稗田 今もふわふわとした気持ちというか、あまり実感がなくて。すごくびっくりしたんですけど、声優アワードは数々の先輩方が受賞されていますし、自分が声優として活動するなかでのひとつの目標でもあったので、選んでいただけて本当に光栄だし、うれしかったです。
――稗田さんが初めてTVアニメのメインキャラクターを担当されたのが、2018年の「ガンダムビルドダイバーズ」ヤシロ・モモカ役でしたね。
稗田 たしかこの「ガンダムビルドダイバーズ」のオーディションに受かったのが事務所に所属して2年目の終わりくらいで、まだアニメ作品のオーディションに受かったこともなかったし、アフレコ経験も片手で数えるくらいしかなかった時期だったんですね。この仕事をあきらめようとは全然思っていなかったんですけど、やっぱり焦りが強くて不安も多かった時期にモモカと巡り会えたので、受かったときは泣くほどうれしくて。同時に「私にこんな大きな役が務まるのかな?」という不安も大きかったのを覚えています。でも、2クールあったので役と向き合う時間も多かったですし、何度も何度もミスしたり、思うようにできなかったりしたところもいっぱいあったんですけど、音響監督さんも粘って付き合ってくださったり、周りの先輩方もマイクワークとかを優しく教えてくださったりして、すごく温かい現場でした。いまだに「ガンダムビルドダイバーズ」でいっしょだった先輩方に現場で会うとホッとするし、うれしくなるんですよね。人間関係もそうですし、キャリア的にも原点になった作品という認識が自分のなかでもすごくあります。

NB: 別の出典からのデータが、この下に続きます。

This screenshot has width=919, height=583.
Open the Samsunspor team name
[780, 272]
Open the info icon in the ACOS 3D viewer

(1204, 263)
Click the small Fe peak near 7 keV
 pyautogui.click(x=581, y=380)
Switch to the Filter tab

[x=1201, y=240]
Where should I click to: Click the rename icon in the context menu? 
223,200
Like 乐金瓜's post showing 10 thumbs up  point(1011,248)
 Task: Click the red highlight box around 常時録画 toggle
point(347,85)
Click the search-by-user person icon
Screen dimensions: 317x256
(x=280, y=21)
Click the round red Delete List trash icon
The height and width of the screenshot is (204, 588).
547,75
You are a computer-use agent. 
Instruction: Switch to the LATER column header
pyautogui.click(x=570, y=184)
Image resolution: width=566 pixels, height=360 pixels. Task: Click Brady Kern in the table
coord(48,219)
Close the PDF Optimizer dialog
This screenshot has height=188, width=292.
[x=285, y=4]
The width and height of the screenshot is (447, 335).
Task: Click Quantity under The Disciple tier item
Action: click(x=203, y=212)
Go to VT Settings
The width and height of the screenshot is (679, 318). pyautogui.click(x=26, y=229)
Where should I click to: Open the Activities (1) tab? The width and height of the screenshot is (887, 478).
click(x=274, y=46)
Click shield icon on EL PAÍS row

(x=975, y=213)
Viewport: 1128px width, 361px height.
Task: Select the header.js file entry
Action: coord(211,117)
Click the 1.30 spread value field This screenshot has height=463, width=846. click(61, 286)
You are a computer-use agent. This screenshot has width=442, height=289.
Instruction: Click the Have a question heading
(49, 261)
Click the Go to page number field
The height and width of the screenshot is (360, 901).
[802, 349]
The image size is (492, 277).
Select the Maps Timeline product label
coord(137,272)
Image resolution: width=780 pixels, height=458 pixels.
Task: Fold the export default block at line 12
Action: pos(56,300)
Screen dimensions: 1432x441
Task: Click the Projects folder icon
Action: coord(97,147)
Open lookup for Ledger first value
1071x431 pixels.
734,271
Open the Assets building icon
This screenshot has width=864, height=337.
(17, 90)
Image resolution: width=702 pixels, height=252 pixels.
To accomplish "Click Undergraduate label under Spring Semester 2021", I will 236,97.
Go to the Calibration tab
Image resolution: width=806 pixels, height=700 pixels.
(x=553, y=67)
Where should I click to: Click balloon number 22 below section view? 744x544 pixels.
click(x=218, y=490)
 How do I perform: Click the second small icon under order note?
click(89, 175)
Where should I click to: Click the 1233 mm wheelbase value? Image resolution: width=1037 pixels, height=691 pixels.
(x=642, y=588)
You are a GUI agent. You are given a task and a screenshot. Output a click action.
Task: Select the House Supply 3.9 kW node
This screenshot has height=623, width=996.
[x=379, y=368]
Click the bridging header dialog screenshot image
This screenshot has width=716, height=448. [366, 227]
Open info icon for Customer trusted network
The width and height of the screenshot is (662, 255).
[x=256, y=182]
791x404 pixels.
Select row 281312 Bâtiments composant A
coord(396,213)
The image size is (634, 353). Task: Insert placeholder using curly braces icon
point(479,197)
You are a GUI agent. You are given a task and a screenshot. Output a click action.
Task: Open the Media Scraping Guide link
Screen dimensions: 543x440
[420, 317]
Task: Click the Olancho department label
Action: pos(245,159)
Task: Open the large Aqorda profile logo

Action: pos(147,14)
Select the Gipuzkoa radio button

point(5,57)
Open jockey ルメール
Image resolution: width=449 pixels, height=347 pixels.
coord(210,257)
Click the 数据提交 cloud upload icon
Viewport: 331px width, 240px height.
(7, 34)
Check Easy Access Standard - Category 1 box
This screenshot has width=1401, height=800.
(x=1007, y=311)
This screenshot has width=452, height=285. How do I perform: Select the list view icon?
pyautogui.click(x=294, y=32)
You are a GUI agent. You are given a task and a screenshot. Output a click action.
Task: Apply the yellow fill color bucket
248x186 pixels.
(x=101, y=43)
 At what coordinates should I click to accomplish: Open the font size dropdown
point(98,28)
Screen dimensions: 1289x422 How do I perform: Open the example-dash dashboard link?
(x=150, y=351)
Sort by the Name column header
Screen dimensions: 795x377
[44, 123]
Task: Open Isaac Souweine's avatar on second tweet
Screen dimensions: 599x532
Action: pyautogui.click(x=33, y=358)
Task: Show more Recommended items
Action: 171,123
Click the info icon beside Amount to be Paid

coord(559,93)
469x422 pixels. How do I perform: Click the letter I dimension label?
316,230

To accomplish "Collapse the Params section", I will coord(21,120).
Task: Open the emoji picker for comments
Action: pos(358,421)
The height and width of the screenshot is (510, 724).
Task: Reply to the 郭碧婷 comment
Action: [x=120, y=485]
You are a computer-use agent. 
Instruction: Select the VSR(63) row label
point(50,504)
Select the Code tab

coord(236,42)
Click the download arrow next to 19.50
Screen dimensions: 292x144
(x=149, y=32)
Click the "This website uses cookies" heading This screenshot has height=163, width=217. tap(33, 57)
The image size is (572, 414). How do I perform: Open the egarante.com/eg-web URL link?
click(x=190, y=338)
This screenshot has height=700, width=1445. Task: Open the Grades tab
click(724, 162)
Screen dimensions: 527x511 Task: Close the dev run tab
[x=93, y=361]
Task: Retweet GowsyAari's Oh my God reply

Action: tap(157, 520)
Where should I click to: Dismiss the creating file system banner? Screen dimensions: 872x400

――2020年10月からは「戦翼のシグルドリーヴァ」(以下「シグルリ」)六車・宮古役、2021年1月からは「弱キャラ友崎くん」泉優鈴役を演じられました。
稗田 「ビルドダイバーズ」の後、1年くらいアニメのオーディションに全然受からなくて、「やっぱり私、この仕事に向いていないのかな?」と不安だった時に決まったのが「シグルリ」の六車宮古でした。今だから言えるというのもありますけど、テープオーディションのときから宮古というキャラクターには運命みたいなものを感じていて、受かったときはすごくうれしかったし、宮古に救ってもらったなという感謝の思いもありました。放送が終わった今も「『シグルリ』の宮古で稗田さんのことを知りました」という方がすごく多くて、それくらい印象的なキャラクターだったんだなと思います。アフレコは最初みんなで録れていたんですけど、途中から分散収録になってしまって。そのなかでもメインの4人ではいっしょに録らせてもらえていて、ほかの3人の方から学べる部分がたくさんあった作品だったなと思います。「友崎くん」の優鈴は宮古とはまた全然違ったキャラクターで、どちらかというと等身大に近いというか、今どきの女子高生という感じ。原作を読んでから作品に挑んだんですけど、優鈴が自分の立ち回りとかで苦悩する話は私自身も学生時代に感じていたことでもあったし、自分が経験してわかるからこそ、優鈴の気持ちをちゃんとアニメーションを通して見ている皆さんにうまく伝えたいなという気持ちが強くて、いろいろ考えて演じていたなという記憶がありますね。「友崎くん」の現場は、それこそいっしょに収録できなかった人もいるんですけど、キャリア的にも年齢的にも同世代の方がメインにいらっしゃったので、たくさん刺激を受けた作品でもあったなという感じがします。
――2019年からは声優ユニット「DIALOGUE+」のメンバーとしても活動されています。
稗田 私自身、女性声優さんのユニットが好きで、あこがれもありましたけど、まさか自分がやるとは思っていなくて。しかもDIALOGUE+はいっぱい踊るし、歌も難しいし、練習もすごく大変なんです。そういう「歌って踊って」は演技とは関係ないようにも見えますけど、体力面や発声の面でお芝居にいきるところもあるし、自分が役として出ているだけじゃないところでの作品とのご縁があったりとか、あとはユニット活動をしていなかったら出会えなかった人たちとの出会いもあったりして。もちろん私のなかで声のお仕事をいちばんの軸として頑張っていきたいという気持ちはずっとあるし、それは変わらないんですけど、この3年くらいDIALOGUE+をやってきて、もはや家族みたいな感じなんですよ。メンバーもスタッフさんもすごく仲がよくて、大好きな現場だし、ライブも本当に楽しいので、自分が置かれている今の恵まれた環境を大切にしていきたいという気持ちで頑張っています。
――これから演じてみたい役柄や、出演してみたい作品はありますか?
稗田 いっぱいありますけど、自分が子供のときに見ていたような朝の作品でメインをやってみたいなという気持ちはずっとありますね。あと、私は年間200本以上見るくらい映画が好きなので、吹替えのお仕事も徐々にやっていけたらなと思っています。でも本当に、どんな作品、どんな役柄でもいいから挑戦したいというのが正直なところで、どんな形であれ私はできるだけこの声優という仕事を続けていきたいなと思っています。